Lions Gate via Everett Collection
When we last left our heroes, they had conquered all opponents in the 74th Annual Hunger Games, returned home to their newly refurbished living quarters in District 12, and fallen haplessly to the cannibalism of PTSD. And now we're back! Hitching our wagons once again to laconic Katniss Everdeen and her sweet-natured, just-for-the-camera boyfriend Peeta Mellark as they gear up for a second go at the Capitol's killing fields.
But hold your horses — there's a good hour and a half before we step back into the arena. However, the time spent with Katniss and Peeta before the announcement that they'll be competing again for the ceremonial Quarter Quell does not drag. In fact, it's got some of the film franchise's most interesting commentary about celebrity, reality television, and the media so far, well outweighing the merit of The Hunger Games' satire on the subject matter by having Katniss struggle with her responsibilities as Panem's idol. Does she abide by the command of status quo, delighting in the public's applause for her and keeping them complacently saturated with her smiles and curtsies? Or does Katniss hold three fingers high in opposition to the machine into which she has been thrown? It's a quarrel that the real Jennifer Lawrence would handle with a castigation of the media and a joke about sandwiches, or something... but her stakes are, admittedly, much lower. Harvey Weinstein isn't threatening to kill her secret boyfriend.
Through this chapter, Katniss also grapples with a more personal warfare: her devotion to Gale (despite her inability to commit to the idea of love) and her family, her complicated, moralistic affection for Peeta, her remorse over losing Rue, and her agonizing desire to flee the eye of the public and the Capitol. Oftentimes, Katniss' depression and guilty conscience transcends the bounds of sappy. Her soap opera scenes with a soot-covered Gale really push the limits, saved if only by the undeniable grace and charisma of star Lawrence at every step along the way of this film. So it's sappy, but never too sappy.
In fact, Catching Fire is a masterpiece of pushing limits as far as they'll extend before the point of diminishing returns. Director Francis Lawrence maintains an ambiance that lends to emotional investment but never imposes too much realism as to drip into territories of grit. All of Catching Fire lives in a dreamlike state, a stark contrast to Hunger Games' guttural, grimacing quality that robbed it of the life force Suzanne Collins pumped into her first novel.
Once we get to the thunderdome, our engines are effectively revved for the "fun part." Katniss, Peeta, and their array of allies and enemies traverse a nightmare course that seems perfectly suited for a videogame spin-off.

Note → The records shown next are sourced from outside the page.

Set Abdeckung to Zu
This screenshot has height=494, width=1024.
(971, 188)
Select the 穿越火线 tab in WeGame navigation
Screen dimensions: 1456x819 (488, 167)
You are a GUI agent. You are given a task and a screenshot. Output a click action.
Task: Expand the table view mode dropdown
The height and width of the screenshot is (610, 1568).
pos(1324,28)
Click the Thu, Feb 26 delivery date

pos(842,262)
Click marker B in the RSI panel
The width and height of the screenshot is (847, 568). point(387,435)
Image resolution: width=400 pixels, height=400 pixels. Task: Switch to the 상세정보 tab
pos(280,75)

At this point, we've spent just enough time with the secondary characters to grow a bit fond of them — deliberately obnoxious Finnick, jarringly provocative Johanna, offbeat geeks Beedee and Wiress — but not quite enough to dissolve the mystery surrounding any of them or their true intentions (which become more and more enigmatic as the film progresses). We only need adhere to Katniss and Peeta once tossed in the pit of doom that is the 75th Hunger Games arena, but finding real characters in the other tributes makes for a far more fun round of extreme manhunt.

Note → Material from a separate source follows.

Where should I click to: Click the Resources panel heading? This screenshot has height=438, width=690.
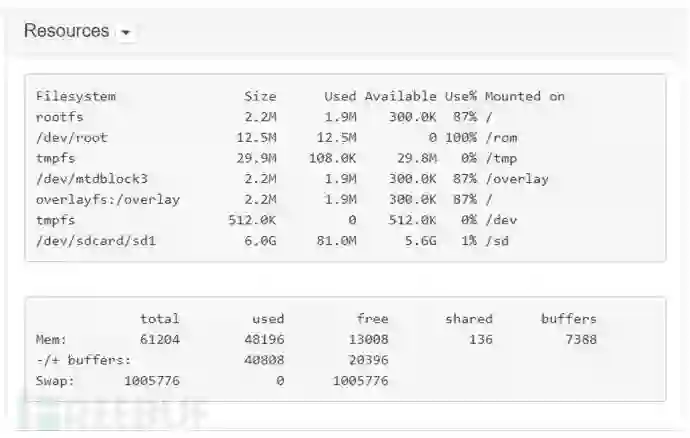point(66,31)
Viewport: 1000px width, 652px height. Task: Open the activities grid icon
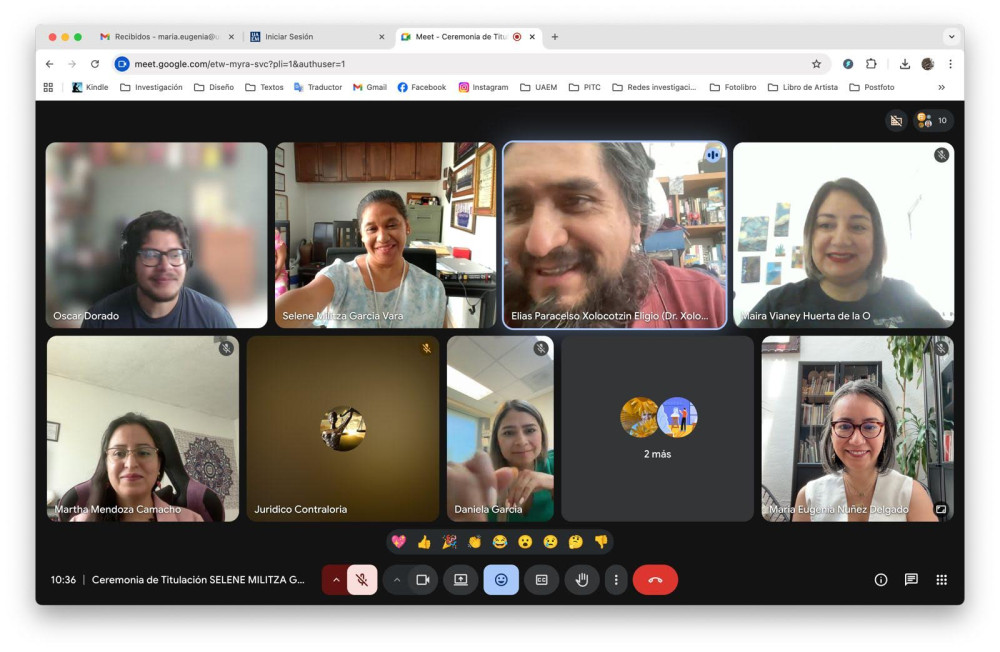[x=941, y=580]
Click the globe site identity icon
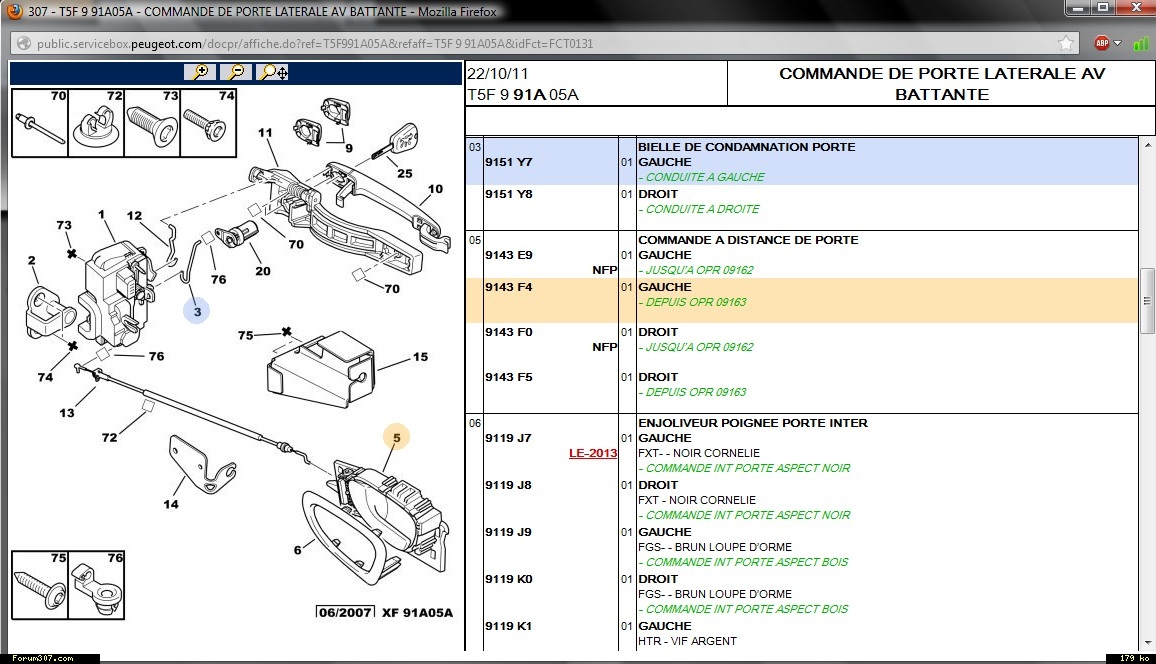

But Catching Fire doesn't vie for anything particularly grand. It entertains and engages, having fun with and anchoring weight to its characters and circumstances, but stays within the expected confines of what a Hunger Games movie can be. It's a good one, but without shooting for succinctly interesting or surprising work with Katniss and her relationships or taking a stab at anything but the obvious in terms of sending up the militant tyrannical autocracy, it never even closes in on the possibility of being a great one.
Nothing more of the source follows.